Extrait:

Connaissez-vous Cotula coronopifolia ?

 In A surveiller de près

Originaire d’Afrique du Sud, cette petite plante ornementale au feuillage charnu décoratif et aux fleurs en bouton d’un jaune très lumineux est apparemment appréciée dans le monde de l’horticulture pour ses capacités à s’installer comme “couvre-sol de milieu aquatique” en bordure de bassins en y supportant la submersion. D’une taille ne dépassant généralement pas 45 cm et pouvant se développer en herbiers denses, elle peut servir à dissimuler une bâche ou une bordure inesthétique dans les installations de bassins ornementaux.

Consigne: Réécrivez la partie de l'extrait sur Cotula coronopifolia qui s'ouvre sur les mots « Originaire d’Afrique du » et se termine par « de bassins ornementaux. », en remplaçant « plante » par « espèce ».

Données:
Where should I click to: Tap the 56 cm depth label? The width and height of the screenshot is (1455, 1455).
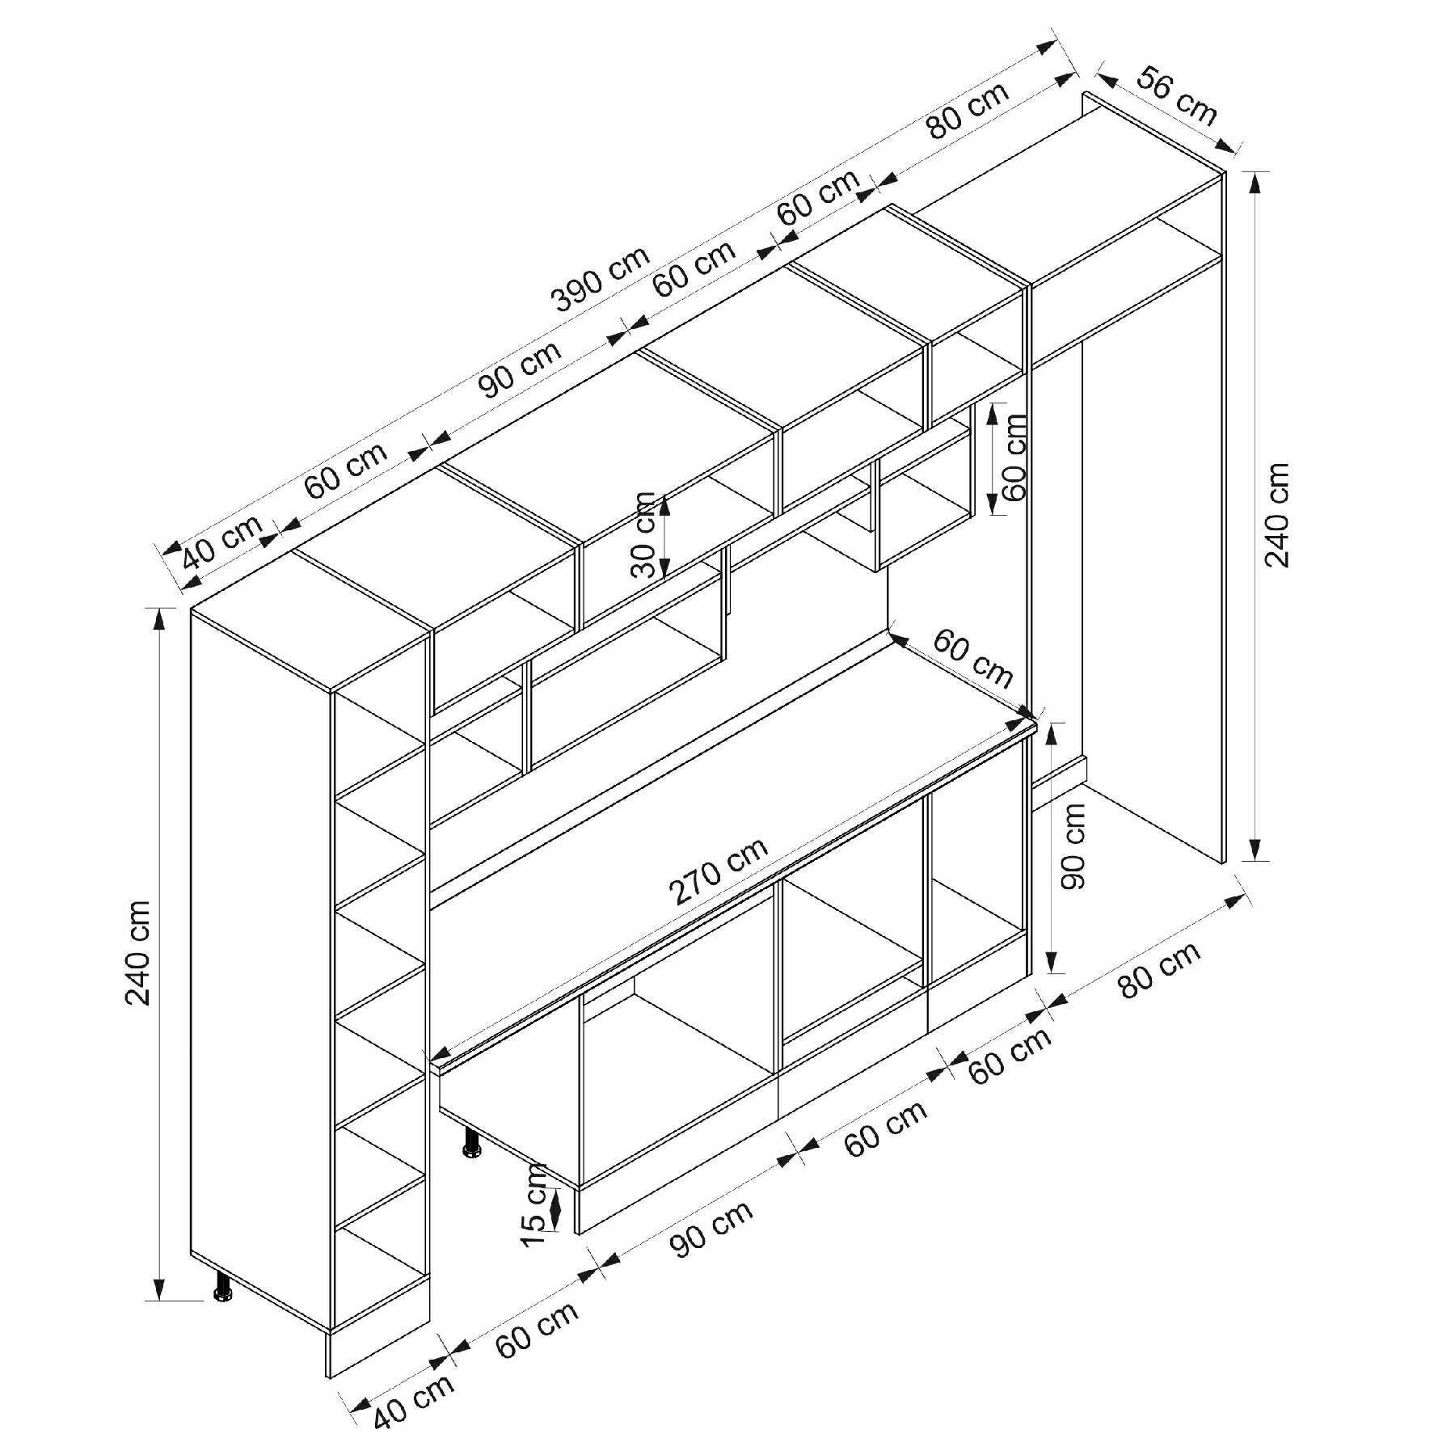coord(1176,97)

Corrigé:
Originaire d’Afrique du Sud, cette petite espèce ornementale au feuillage charnu décoratif et aux fleurs en bouton d’un jaune très lumineux est apparemment appréciée dans le monde de l’horticulture pour ses capacités à s’installer comme “couvre-sol de milieu aquatique” en bordure de bassins en y supportant la submersion. D’une taille ne dépassant généralement pas 45 cm et pouvant se développer en herbiers denses, elle peut servir à dissimuler une bâche ou une bordure inesthétique dans les installations de bassins ornementaux.